I will not die in this spot.
I’m sitting at my desk at a Southern California community college. It’s the best in the nation, at least from my biased perspective. But it could be any college. Or a church. Or a movie theater. Or a high school. Or an elementary school. Or a supermarket parking lot. It could be the university where I’m enrolled or a similar campus across the country.
This idiocy we’ve seen play out over and over again doesn’t discriminate by location.
That’s how I attempt to reassure my wife every time some anonymous person finds infamy while aiming at retribution for whatever grievance pushes them over the delusional edge. “I could still be working at a mall and the threat would be the worse.”
It never works.
But, I swear that this government-issued desk will not be the spot I take my final breath. At this very second, we are observing a moment of silence for the victims at Umpqua Community College; but, I won’t keep quiet. It’s my job — our jobs — to be vocal about this topic.
Here I sit — wondering how I’ll solve this problem. Certainly, that’s what I’m asked every time we hold an emergency drill, every time there’s an actual shooting elsewhere, every time that I send out a safety notification to our campus community. The students want to know. The faculty want to know. The media want to know.
None of us have the answers. If we did, the madness would end.
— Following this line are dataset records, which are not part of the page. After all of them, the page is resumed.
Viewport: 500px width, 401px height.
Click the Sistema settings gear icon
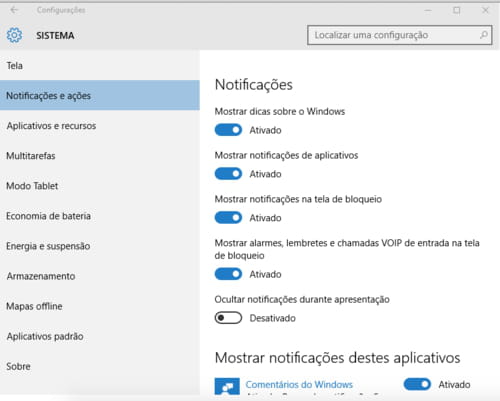click(14, 35)
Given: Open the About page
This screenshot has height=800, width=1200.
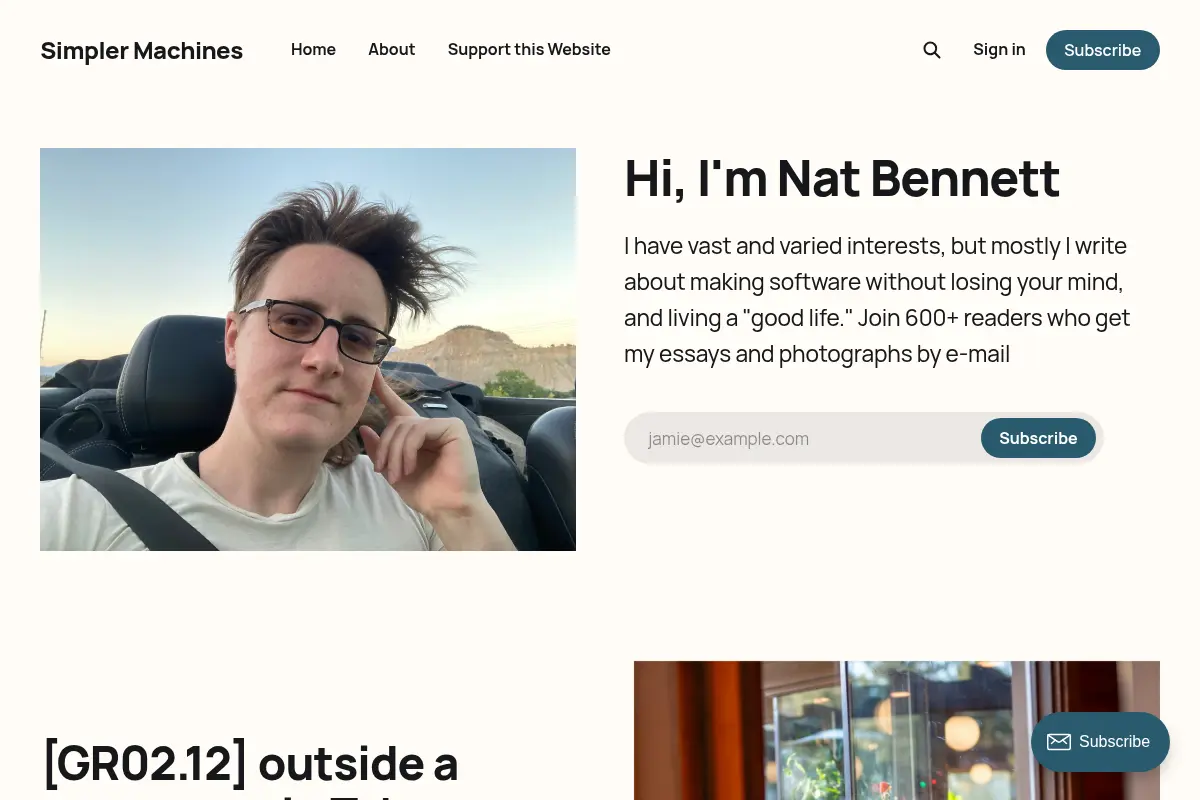Looking at the screenshot, I should click(391, 50).
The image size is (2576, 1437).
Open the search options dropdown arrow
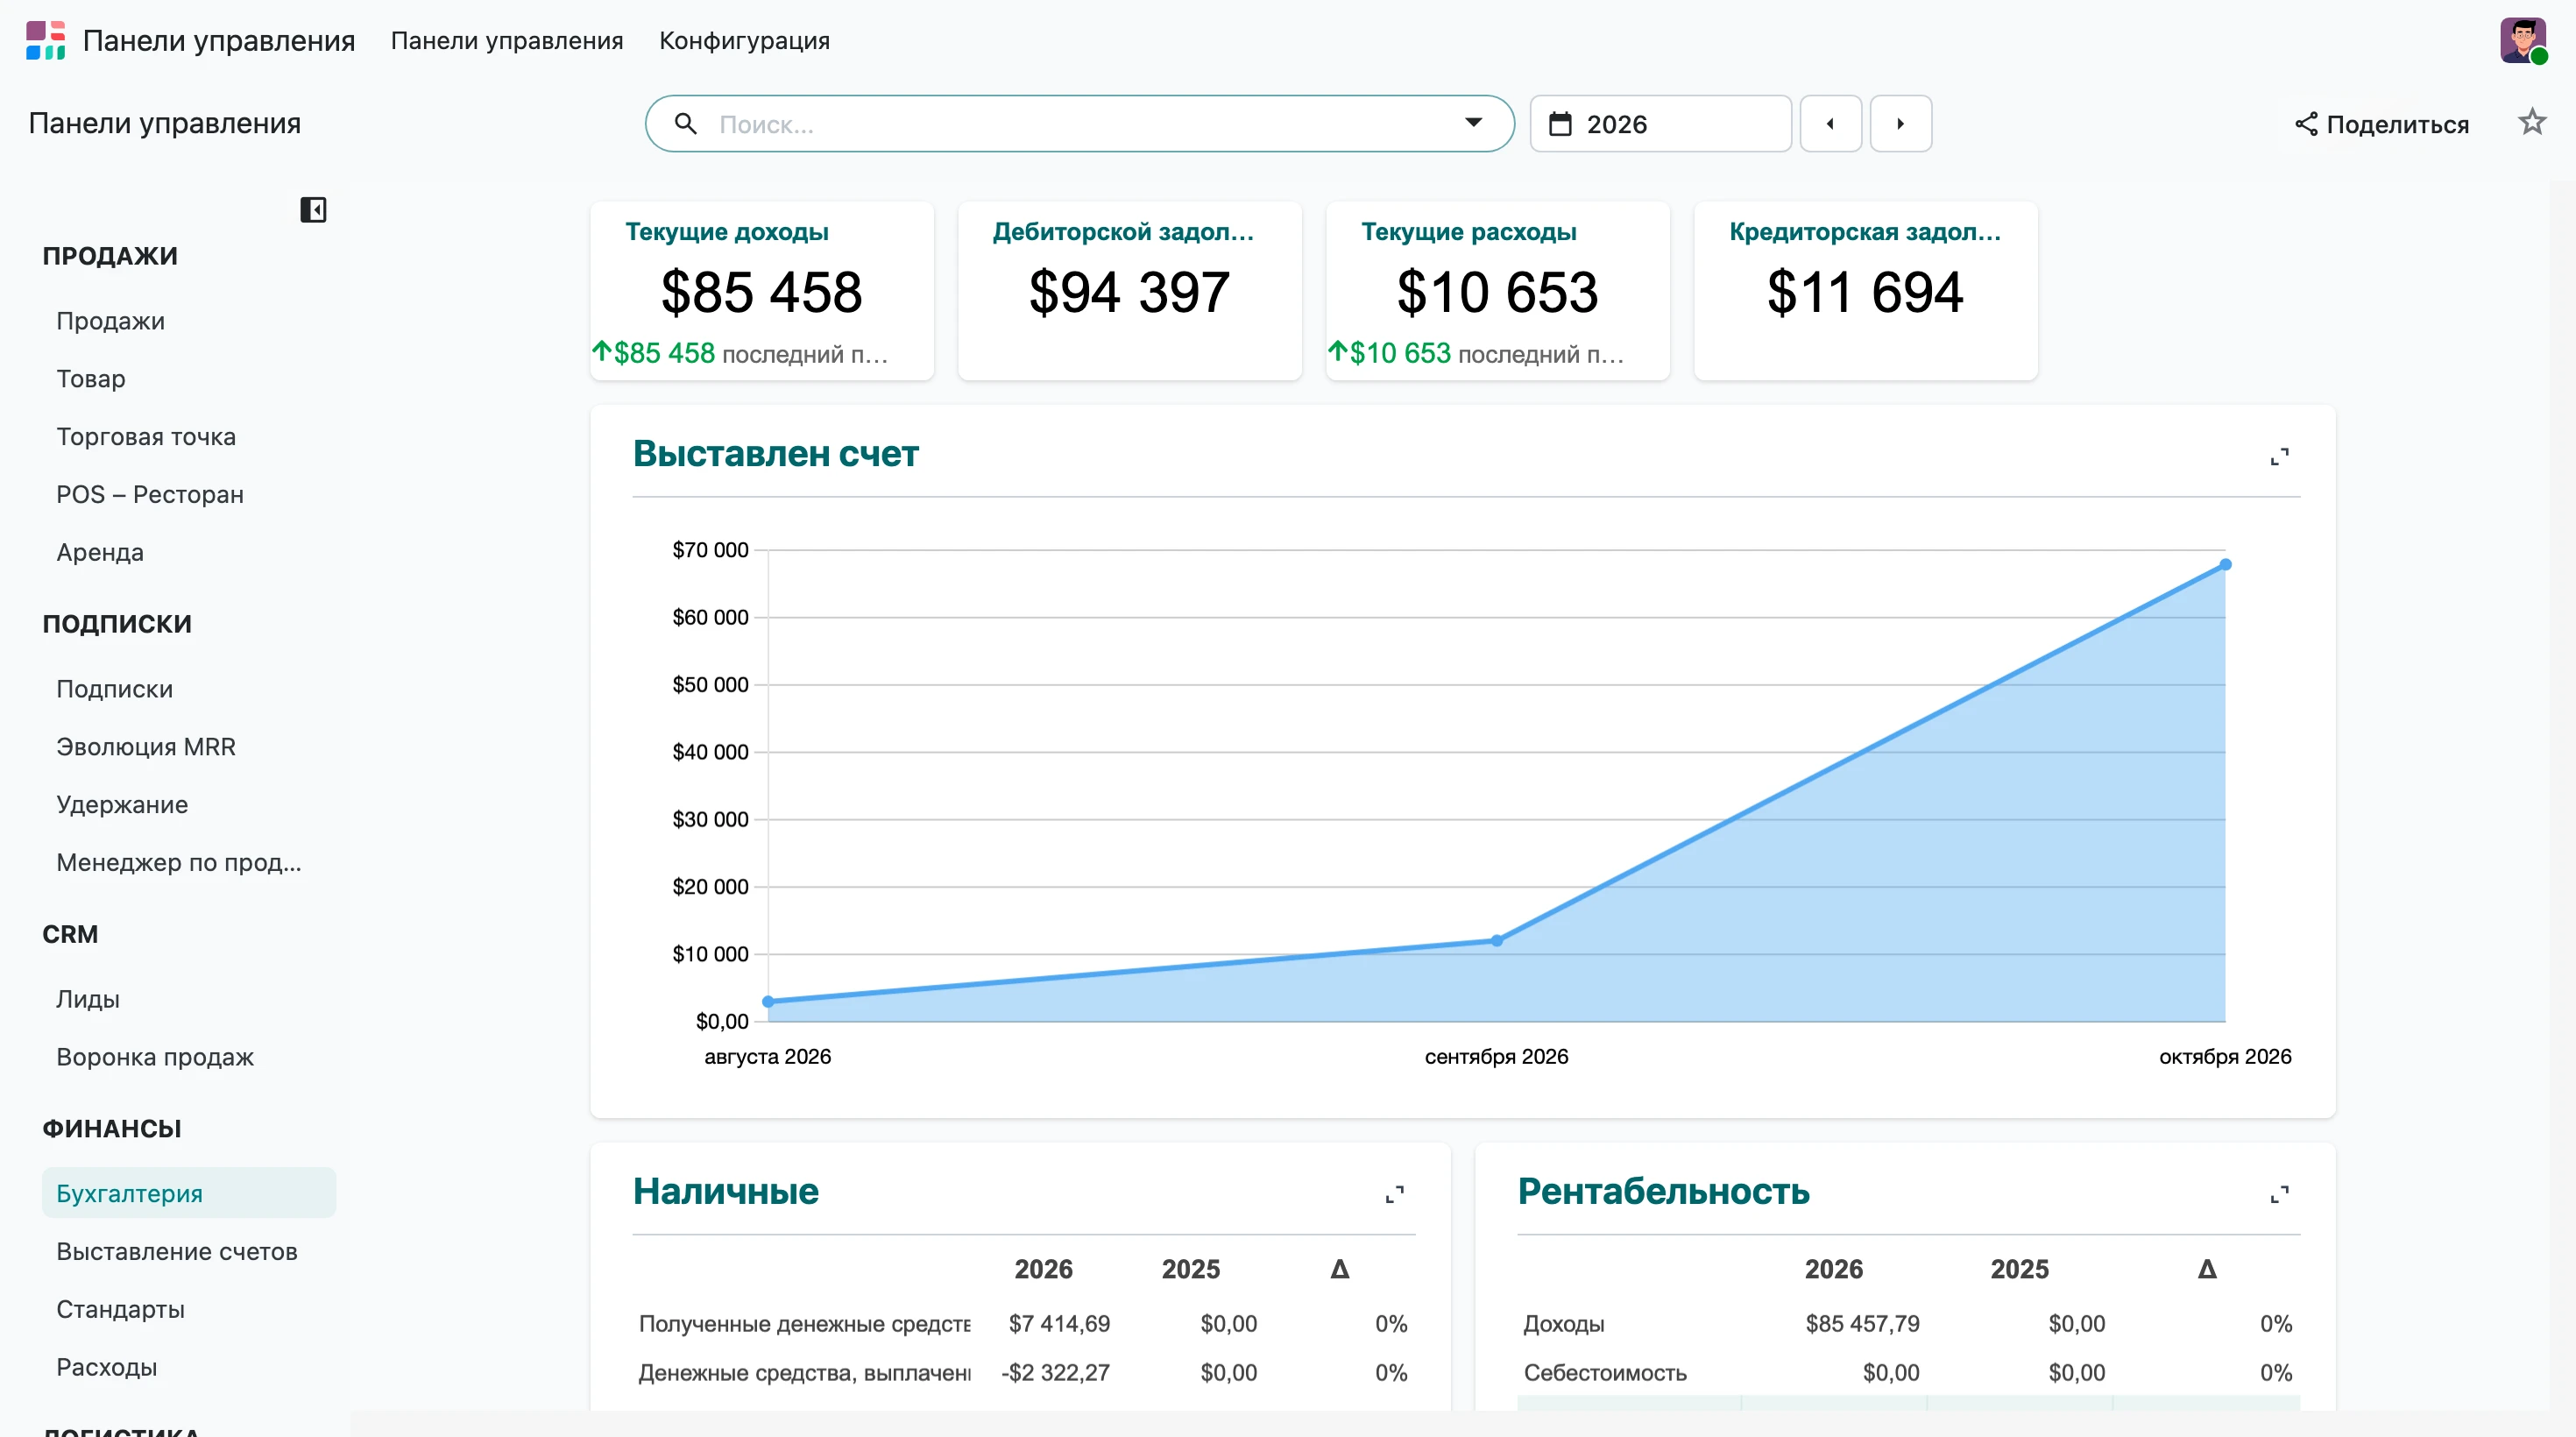1473,123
Too many ill-intentioned people have too-ready access to guns. But, those aren’t the only deadly weapons. Here in Orange County alone, we’ve experienced the murder of preschool children on a playground by a man who intentionally drove his car over them. We’ve seen a man slash his way through a grocery story with a samurai sword. A former colleague of mine bludgeoned his wife to death with a statue of a goddess. Guns are a tremendous part of the problem, though, and there are common-sense measures we can take to make things better in that regard. But no amount of regulation softens the fact that many among us really have no concern for our fellow inhabitants of this planet.
We don’t care for each other as individuals. We don’t know our neighbors. We’re detached from those who are both physically and emotionally close to us.
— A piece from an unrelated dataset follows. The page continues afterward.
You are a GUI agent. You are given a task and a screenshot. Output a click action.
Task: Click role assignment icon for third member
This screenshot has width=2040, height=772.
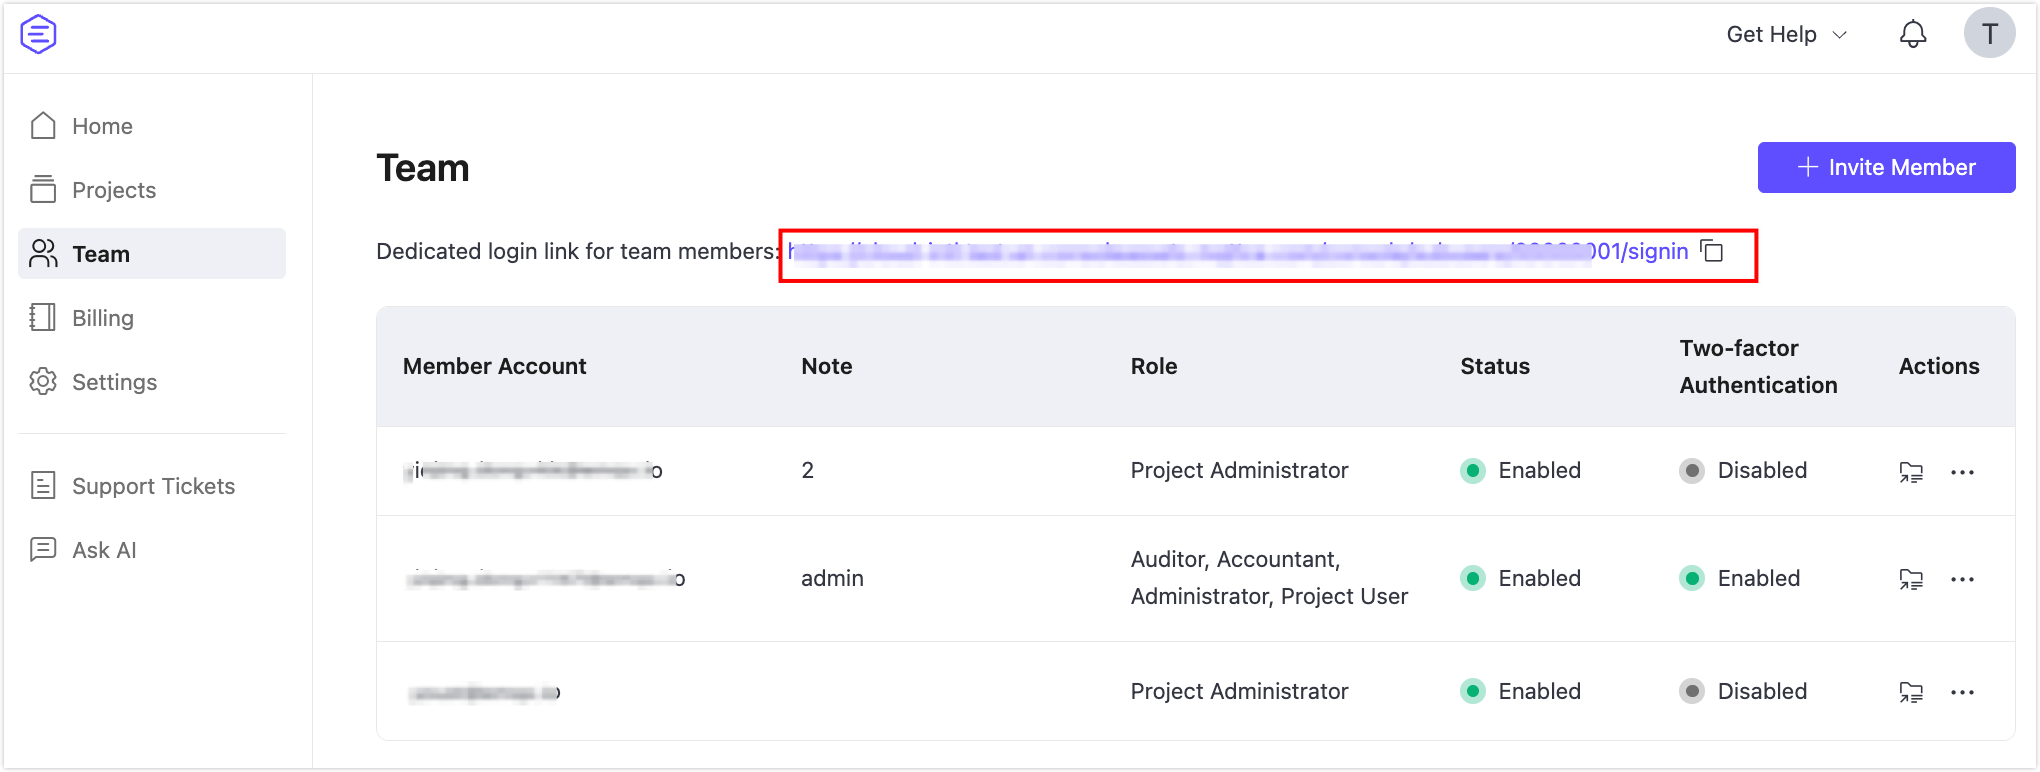point(1911,692)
Changing that is a step each one of us could take at this very instant to make things better.
We spend our hours with heads drooped, staring at small glowing screens. They bring the world to our fingertips, yet add those same vast miles between us and those nearby.
It was just this type of device that delivered the news about Umpqua, while sitting in a room full of fellow communications professionals at conference in Las Vegas — all of us in higher education, some from neighboring towns of that tragedy. Later that day, at McCarran International Airport, I authored the draft of a statement about the Umpqua shooting on behalf of our president in response to a reporter asking us to comment on what we were doing to prevent such a scenario. Prevent it?!? Seriously? Nobody can prevent it, so how are we to be any different? Of course, that’s not what our media statement said.
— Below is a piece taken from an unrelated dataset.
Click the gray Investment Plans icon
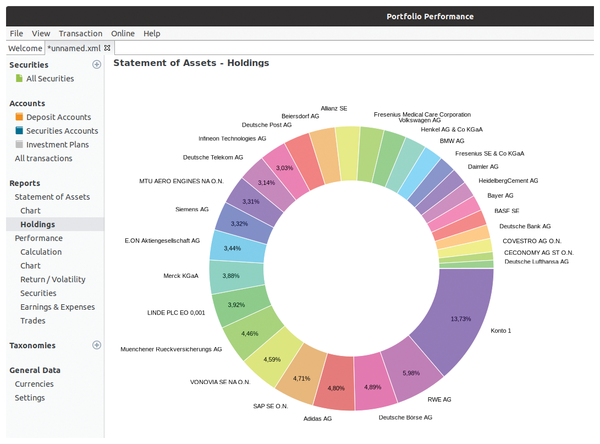This screenshot has height=444, width=600. (19, 145)
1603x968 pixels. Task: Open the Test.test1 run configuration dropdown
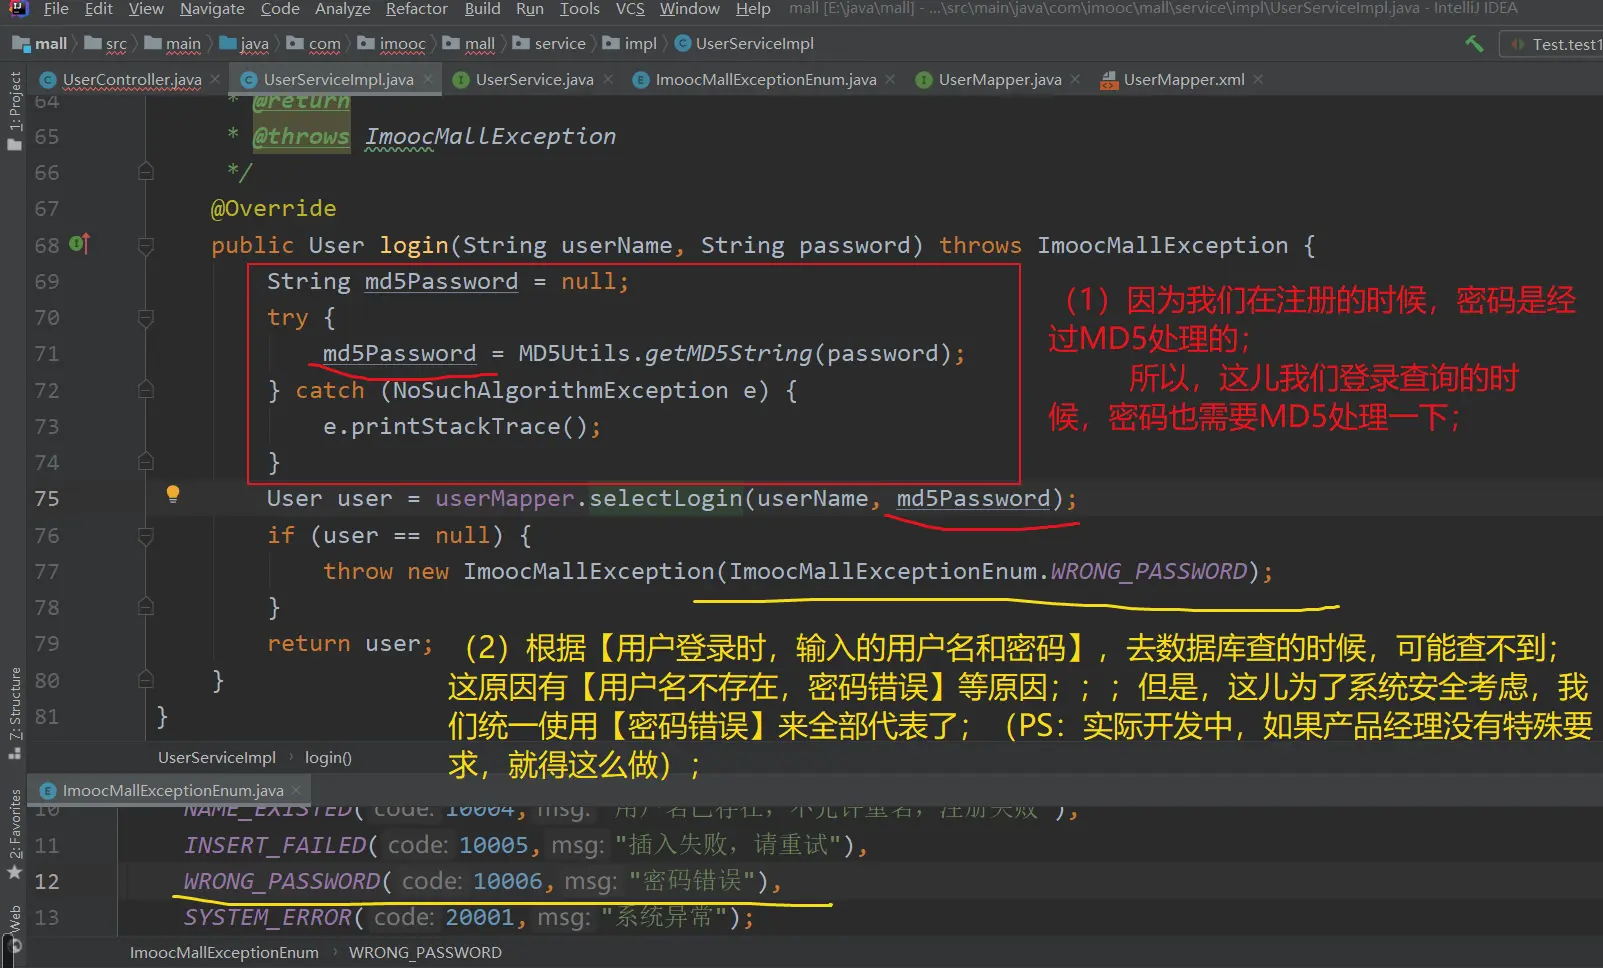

Still, that sentiment hung heavily as I entered the airport’s gift shop a while later to find something to bring home to my sons. After selecting some playing cards and dice, I waited to pay. And waited. And waited while the lone employee of the store was engaged in conversation with the male half of a couple. When that never-ending transaction finally ended, I attempted to joke with the cashier so she knew I wasn’t overly frustrated with the delay. It took just a second longer to realize that she, however, was clearly shaken by the prior encounter.
With plenty of time before my flight and thinking about the need for people to connect, I tried to ease her jitters. I don’t remember most of what Maria told me, but she shared the impact that community college had on bringing her to Nevada. Her goal was to transfer to a local university to build a better life for herself. It was an opportunity available to her only through community college.
As I walked out of the store, I did so with a renewed sense of what we as educators and communications professionals do in our day to day. It is to open doors for people like Maria. As a result, I felt a deeper and renewed connection to the job that — in the most-ridiculous manner possible — puts me in harm’s way.
I’m sitting at my desk — the very spot where I refuse to die. A tear hangs in the corner of my right eye. I don’t cry. But gravity’s got a good grip on this one. I don’t want to cry and I’m tired of seeing that reaction — people crying — on the news. We need to try a different path.
So if I pass by and offer a smile, a hello, or a waive just know it’s because I refuse to die at this desk.